The findings demonstrate the potential of an attribution-based approach to quantify climate change-related costs of extreme weather. The study highlights the significant underestimation of these costs by traditional macroeconomic models like IAMs. The significant discrepancy arises due to IAMs failing to capture the changes in extreme weather events, which represent a substantial part of the climate change impacts. The attribution-based approach offers a complementary perspective by focusing on the observed impacts of individual events. The substantial yearly variability in climate change-attributed costs underscores the importance of adapting to extreme weather events. The higher relative costs experienced by low-income countries underline the need for targeted adaptation strategies and international support. Further research is essential to improve the accuracy of these estimates, especially by addressing data gaps in low-income countries and improving the representation of various extreme weather event types in attribution studies. These improvements will enhance the reliability of the attribution-based methodology and refine the understanding of the global economic costs of climate change from extreme weather.

This research presents a novel global estimate of the economic costs of extreme weather events attributable to climate change, highlighting the significant underestimation by existing models. The findings underscore the need for increased mitigation efforts to reduce the fraction of attributable risk and for enhanced adaptation strategies to minimize the economic and human costs of extreme weather events. Future research should prioritize expanding the availability of high-quality EEA studies, particularly in low-income countries and for under-represented event types, and refining economic data collection to capture indirect losses more accurately. This improved data will enable more precise and comprehensive estimations of the global economic cost of climate change from extreme weather.

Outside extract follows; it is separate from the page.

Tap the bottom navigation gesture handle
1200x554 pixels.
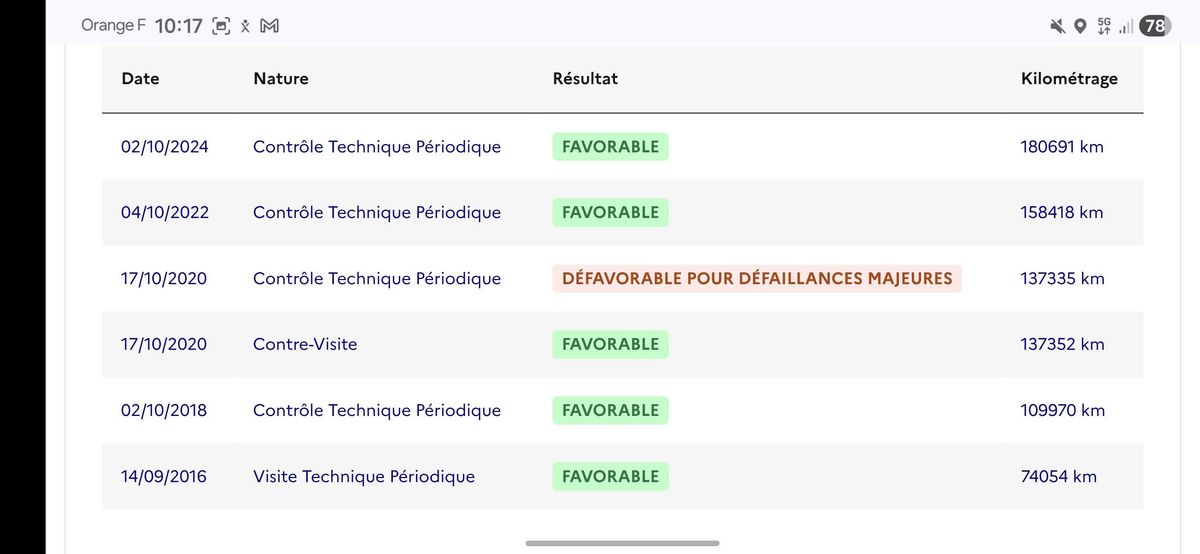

The study acknowledges several limitations. The main limitations stem from data scarcity and uneven geographical coverage of EEA studies and economic data. Many region-event type combinations lack sufficient attribution studies, necessitating the use of global averages in the extrapolation process. The focus on direct economic damages and mortality excludes indirect economic losses, potentially underestimating the true costs. The use of a uniform VSL across countries might not fully capture variations in the value of life across different income levels. Finally, potential biases in event selection for attribution studies might affect the generalizability of findings. Addressing these limitations requires more comprehensive EEA studies and better economic data collection, especially in low-income regions.